重新思考大语言模型强化学习中的散度正则化

摘要

强化学习（RL）已成为大型语言模型（LLM）后训练的关键组成部分。在实践中，由于训练-推理不匹配和策略过时，LLM的RL通常采用离策略（off-policy）方式，这使得信任区域控制对于稳定优化至关重要。主流方法如PPO和GRPO通过比率裁剪机制近似实现这种控制，但在长尾词表中，重要性比率可能无法有效表征分布偏移。近期工作如DPPO通过将基于比率的裁剪替换为基于散度的掩码来解决这一不匹配问题，从而定义一个由采样token绝对概率偏移决定的信任区域。然而，DPPO仍依赖于硬掩码：一旦某个token以有害方向跨越信任区域边界，其梯度会被丢弃而非修正。为解决此问题，我们提出散度正则化策略优化（DRPO），该方法将硬掩码替换为关于策略偏移的平滑优势加权二次正则项。DRPO保留了与DPPO相同的信任区域几何结构，同时引入有界且连续的梯度权重，这些权重能衰减发散性更新，并在边界外提供修正信号。跨模型规模、架构和精度设置的实验表明，DRPO提升了LLM RL训练的稳定性和效率。

**数据记录:**
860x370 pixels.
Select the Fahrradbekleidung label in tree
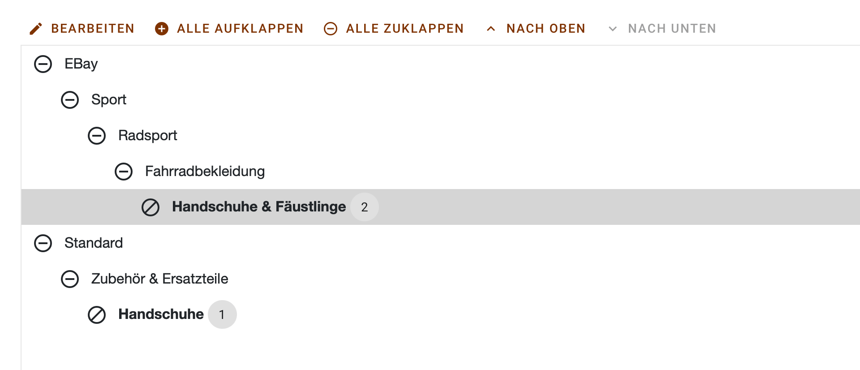[205, 171]
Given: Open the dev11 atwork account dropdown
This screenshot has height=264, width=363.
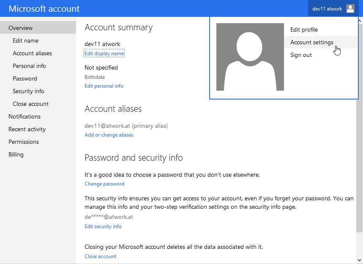Looking at the screenshot, I should (327, 8).
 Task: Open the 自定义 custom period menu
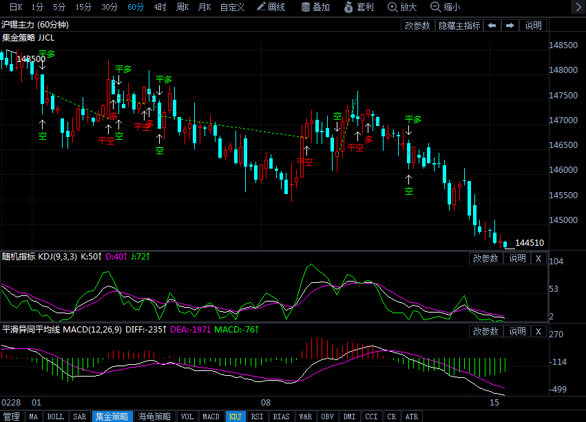pyautogui.click(x=232, y=7)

**任务要求:**
根据待分析文本，DRPO 用什么取代了硬掩码？ 列表出自另一来源。

**输出:**
关于策略偏移的平滑优势加权二次正则项。